Depending on your monitoring requirements, you can create custom panels to display any specific metrics or information collected by the Blackbox Exporter. This allows you to monitor and visualize additional aspects of the probed endpoints, such as SSL certificate expiration, specific headers in HTTP responses, or any other custom probes you have configured.

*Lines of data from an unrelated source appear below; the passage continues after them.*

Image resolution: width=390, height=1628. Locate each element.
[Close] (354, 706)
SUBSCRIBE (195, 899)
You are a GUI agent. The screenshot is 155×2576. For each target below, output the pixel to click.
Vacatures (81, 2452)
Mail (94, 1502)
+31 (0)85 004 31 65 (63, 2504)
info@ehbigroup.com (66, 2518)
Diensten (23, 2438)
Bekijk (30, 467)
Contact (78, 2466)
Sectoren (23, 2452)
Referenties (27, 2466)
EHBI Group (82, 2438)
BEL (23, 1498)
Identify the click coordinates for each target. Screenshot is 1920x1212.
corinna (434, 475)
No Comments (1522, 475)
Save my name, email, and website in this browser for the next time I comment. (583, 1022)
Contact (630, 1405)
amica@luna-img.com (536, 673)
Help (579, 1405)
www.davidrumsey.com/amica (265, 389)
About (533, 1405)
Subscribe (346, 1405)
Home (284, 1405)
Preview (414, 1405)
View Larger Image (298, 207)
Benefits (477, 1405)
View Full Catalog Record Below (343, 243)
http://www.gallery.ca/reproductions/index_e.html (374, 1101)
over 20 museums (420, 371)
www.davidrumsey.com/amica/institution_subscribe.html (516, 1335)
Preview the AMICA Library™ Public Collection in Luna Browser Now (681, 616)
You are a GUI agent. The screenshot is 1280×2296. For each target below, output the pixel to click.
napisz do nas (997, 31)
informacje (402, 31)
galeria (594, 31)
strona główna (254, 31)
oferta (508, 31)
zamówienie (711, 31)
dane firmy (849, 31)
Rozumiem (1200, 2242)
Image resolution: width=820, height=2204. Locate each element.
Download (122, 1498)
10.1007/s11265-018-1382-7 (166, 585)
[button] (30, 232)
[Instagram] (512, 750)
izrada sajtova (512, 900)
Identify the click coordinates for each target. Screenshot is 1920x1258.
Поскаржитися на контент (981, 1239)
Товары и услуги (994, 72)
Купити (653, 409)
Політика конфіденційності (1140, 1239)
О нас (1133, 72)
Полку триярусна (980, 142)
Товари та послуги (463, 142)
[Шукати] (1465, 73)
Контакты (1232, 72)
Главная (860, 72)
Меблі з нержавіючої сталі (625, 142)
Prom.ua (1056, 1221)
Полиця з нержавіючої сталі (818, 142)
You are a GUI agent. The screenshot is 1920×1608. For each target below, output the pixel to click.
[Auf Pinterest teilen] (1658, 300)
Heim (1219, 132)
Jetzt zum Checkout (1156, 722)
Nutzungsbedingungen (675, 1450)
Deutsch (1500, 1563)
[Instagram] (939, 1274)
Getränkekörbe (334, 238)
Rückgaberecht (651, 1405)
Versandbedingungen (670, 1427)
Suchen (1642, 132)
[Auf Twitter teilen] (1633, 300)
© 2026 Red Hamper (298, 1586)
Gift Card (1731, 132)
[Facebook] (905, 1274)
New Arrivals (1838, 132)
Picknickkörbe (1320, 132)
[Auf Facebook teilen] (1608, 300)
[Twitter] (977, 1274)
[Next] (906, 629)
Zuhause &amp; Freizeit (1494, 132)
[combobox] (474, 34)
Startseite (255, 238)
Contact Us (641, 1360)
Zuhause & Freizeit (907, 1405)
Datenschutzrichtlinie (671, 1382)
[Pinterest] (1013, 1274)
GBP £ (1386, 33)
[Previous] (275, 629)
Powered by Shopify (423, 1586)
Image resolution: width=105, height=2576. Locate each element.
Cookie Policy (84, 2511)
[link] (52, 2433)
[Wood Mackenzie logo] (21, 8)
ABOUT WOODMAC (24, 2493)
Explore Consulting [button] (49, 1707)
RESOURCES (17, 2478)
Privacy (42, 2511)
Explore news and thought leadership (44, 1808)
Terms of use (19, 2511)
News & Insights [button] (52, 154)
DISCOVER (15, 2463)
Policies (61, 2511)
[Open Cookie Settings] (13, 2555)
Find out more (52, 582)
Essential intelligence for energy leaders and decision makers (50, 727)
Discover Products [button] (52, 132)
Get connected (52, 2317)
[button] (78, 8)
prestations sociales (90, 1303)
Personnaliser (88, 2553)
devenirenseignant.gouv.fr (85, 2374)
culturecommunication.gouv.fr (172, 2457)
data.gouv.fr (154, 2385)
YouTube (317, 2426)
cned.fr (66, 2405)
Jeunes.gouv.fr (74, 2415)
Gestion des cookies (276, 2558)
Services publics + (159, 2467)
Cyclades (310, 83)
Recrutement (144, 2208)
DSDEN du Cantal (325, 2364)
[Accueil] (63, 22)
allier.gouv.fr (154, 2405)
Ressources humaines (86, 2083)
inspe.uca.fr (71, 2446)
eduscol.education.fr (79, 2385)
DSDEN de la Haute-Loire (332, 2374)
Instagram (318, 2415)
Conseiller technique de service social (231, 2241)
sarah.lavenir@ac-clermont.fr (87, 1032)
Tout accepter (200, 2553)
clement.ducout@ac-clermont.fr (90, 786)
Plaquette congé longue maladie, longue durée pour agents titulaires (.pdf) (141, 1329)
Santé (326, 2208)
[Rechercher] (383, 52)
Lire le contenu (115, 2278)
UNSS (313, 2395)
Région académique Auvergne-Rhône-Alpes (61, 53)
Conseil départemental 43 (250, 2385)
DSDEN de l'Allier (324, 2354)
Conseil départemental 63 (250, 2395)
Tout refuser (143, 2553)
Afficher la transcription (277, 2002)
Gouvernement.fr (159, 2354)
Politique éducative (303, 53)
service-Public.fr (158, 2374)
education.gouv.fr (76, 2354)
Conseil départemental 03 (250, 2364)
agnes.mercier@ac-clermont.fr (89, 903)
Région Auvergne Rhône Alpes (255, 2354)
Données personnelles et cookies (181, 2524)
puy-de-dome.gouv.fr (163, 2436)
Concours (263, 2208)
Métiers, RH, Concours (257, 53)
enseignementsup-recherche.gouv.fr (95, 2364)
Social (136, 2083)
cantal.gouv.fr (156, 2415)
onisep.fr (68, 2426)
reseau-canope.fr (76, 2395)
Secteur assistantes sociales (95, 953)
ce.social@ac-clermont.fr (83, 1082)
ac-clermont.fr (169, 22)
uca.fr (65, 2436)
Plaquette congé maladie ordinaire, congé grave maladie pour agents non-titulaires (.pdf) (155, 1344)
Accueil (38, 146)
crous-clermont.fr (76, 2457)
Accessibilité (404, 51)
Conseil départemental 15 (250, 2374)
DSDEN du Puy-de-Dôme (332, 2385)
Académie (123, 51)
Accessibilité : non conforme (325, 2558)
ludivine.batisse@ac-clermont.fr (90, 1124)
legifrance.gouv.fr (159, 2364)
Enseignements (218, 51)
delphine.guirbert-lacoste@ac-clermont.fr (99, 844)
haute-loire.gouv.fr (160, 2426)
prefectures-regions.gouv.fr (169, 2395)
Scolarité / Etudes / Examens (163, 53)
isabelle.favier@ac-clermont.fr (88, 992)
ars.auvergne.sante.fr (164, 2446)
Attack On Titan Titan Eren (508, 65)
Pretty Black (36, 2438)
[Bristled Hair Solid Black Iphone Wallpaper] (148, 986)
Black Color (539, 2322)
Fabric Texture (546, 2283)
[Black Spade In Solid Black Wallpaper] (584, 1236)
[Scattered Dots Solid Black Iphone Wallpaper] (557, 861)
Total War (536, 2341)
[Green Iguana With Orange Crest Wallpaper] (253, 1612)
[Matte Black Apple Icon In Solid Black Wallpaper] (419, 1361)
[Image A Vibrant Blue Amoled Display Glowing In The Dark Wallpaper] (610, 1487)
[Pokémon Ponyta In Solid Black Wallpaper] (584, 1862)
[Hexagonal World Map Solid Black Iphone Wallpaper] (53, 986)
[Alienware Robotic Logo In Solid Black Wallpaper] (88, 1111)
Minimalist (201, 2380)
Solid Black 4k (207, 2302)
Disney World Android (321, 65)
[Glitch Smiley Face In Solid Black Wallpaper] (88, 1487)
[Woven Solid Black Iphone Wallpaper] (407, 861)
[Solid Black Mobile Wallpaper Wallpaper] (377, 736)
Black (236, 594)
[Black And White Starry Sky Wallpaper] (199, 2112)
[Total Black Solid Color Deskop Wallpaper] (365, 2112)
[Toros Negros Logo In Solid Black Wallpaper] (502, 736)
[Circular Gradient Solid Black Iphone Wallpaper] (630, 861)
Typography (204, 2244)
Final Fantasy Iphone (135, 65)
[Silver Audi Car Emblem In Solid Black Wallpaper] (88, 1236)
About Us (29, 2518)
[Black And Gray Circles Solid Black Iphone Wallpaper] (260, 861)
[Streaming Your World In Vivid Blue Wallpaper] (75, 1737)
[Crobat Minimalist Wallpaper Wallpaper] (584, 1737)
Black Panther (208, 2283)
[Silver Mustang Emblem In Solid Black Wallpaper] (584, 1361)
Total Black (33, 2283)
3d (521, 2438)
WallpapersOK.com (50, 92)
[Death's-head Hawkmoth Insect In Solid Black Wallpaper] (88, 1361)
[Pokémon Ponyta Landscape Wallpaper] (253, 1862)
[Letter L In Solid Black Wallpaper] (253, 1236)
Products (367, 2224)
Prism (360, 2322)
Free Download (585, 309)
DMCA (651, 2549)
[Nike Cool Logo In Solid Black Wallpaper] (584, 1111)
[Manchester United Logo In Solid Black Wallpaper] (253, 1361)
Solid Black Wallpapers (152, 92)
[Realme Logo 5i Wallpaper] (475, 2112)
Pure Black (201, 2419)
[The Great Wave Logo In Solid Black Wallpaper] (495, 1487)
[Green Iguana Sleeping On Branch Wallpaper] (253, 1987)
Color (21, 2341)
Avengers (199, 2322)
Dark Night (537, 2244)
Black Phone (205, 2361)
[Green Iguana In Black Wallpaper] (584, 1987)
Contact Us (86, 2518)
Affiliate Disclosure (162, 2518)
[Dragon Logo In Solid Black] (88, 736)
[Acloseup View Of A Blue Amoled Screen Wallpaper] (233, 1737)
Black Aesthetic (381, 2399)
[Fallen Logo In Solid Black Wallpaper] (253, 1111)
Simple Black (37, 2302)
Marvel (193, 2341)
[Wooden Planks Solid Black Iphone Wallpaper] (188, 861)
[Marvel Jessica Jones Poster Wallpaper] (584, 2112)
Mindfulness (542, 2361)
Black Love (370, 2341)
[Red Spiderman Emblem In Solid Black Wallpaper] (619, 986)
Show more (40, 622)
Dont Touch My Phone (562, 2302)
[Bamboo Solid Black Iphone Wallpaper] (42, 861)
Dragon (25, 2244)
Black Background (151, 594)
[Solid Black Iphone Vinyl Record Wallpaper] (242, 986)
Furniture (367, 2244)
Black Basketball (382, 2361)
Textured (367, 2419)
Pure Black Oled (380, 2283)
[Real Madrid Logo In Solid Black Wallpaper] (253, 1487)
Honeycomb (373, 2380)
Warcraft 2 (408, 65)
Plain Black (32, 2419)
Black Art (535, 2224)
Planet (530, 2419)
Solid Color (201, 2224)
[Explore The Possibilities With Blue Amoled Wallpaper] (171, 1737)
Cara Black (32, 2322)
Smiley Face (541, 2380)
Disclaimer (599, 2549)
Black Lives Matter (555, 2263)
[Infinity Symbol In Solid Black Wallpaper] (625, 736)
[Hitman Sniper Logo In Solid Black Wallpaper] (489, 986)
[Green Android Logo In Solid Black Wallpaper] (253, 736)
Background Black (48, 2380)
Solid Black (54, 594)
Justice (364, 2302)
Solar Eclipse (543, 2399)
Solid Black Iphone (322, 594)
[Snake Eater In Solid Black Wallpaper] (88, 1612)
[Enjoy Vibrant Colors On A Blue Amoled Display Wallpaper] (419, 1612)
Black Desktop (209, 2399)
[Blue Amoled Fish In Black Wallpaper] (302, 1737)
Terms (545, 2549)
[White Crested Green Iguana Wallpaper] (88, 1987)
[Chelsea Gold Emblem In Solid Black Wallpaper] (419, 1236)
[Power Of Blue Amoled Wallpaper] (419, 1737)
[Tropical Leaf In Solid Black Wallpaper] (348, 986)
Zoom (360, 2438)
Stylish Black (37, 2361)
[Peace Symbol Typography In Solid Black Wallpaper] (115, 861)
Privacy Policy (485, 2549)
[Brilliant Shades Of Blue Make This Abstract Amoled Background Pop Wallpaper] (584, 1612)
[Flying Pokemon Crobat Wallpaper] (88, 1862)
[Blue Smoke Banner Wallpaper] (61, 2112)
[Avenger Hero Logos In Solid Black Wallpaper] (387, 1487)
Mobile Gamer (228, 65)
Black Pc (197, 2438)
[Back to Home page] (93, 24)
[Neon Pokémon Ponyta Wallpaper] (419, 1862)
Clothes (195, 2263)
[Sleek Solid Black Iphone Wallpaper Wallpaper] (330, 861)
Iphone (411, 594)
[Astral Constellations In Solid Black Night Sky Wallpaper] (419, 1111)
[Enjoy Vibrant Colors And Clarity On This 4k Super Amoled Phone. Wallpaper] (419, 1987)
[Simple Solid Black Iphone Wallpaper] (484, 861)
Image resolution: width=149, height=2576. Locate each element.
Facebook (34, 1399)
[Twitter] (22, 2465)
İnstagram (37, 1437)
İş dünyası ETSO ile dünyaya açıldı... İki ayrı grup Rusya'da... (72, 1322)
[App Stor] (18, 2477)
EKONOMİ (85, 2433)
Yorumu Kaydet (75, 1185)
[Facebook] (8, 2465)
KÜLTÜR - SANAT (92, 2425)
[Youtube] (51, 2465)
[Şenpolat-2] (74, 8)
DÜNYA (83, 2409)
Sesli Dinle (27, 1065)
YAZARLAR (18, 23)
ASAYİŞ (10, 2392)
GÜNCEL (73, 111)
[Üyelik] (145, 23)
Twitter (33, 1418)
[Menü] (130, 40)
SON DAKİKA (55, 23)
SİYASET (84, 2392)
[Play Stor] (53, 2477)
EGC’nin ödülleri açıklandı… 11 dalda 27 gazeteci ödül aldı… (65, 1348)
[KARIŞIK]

These are some examples of panels you may find in a Blackbox Exporter dashboard in Grafana. The actual panels and their configurations may vary depending on your specific monitoring needs, the metrics collected by the Blackbox Exporter, and the protocols and probes you have configured. Grafana provides flexibility to customise and create panels based on the metrics you want to monitor from the probed endpoints.


Alert rules

  • alert:BlackboxProbeFailed

    • expr:probe_success == 0
    • summary: Blackbox probe failed
  • alert:BlackboxConfigurationReloadFailure

    • expr:blackbox_exporter_config_last_reload_successful != 1
    • description: Blackbox configuration reload failure VALUE = {{ $value }}
    • summary: Blackbox configuration reload failure
  • alert:BlackboxSlowProbe

    • expr:avg_over_time(probe_duration_seconds[1m]) > 1
    • description: Blackbox probe took more than 1s to complete VALUE = {{ $value }}
    • summary: Blackbox slow probe (instance {{ $labels.instance }})
  • alert:BlackboxProbeHttpFailure

    • expr:probe_http_status_code <= 199 or probe_http_status_code >= 400
    • description: HTTP status code is not 200-399 VALUE = {{ $value }}
    • summary: Blackbox probe HTTP failure
  • alert:BlackboxSslCertificateWillExpireSoon

    • expr:3 <= round((last_over_time(probe_ssl_earliest_cert_expiry[10m]) - time()) / 86400, 0.1) < 20
    • description: SSL certificate expires in less than 20 days.
    • summary: Blackbox SSL certificate will expire soon
  • alert:BlackboxSslCertificateWillExpireSoon

    • expr:0 <= round((last_over_time(probe_ssl_earliest_cert_expiry[10m]) - time()) / 86400, 0.1) < 3
    • description: SSL certificate expires in less than 3 days
    • summary: Blackbox SSL certificate will expire soon.
  • alert:BlackboxSslCertificateExpired

    • expr:round((last_over_time(probe_ssl_earliest_cert_expiry[10m]) - time()) / 86400, 0.1) < 0
    • description: SSL certificate has expired already VALUE
    • summary: Blackbox SSL certificate expired
  • alert:BlackboxProbeSlowHttp

    • expr:avg_over_time(probe_http_duration_seconds[1m]) > 1
    • description: HTTP request took more than 1s VALUE.
    • summary: Blackbox probe slow HTTP
  • alert:BlackboxProbeSlowPing

    • expr:avg_over_time(probe_icmp_duration_seconds[1m]) > 1
    • description: Black Box ping took more than 1s VALUE
    • summary: Blackbox probe slow ping.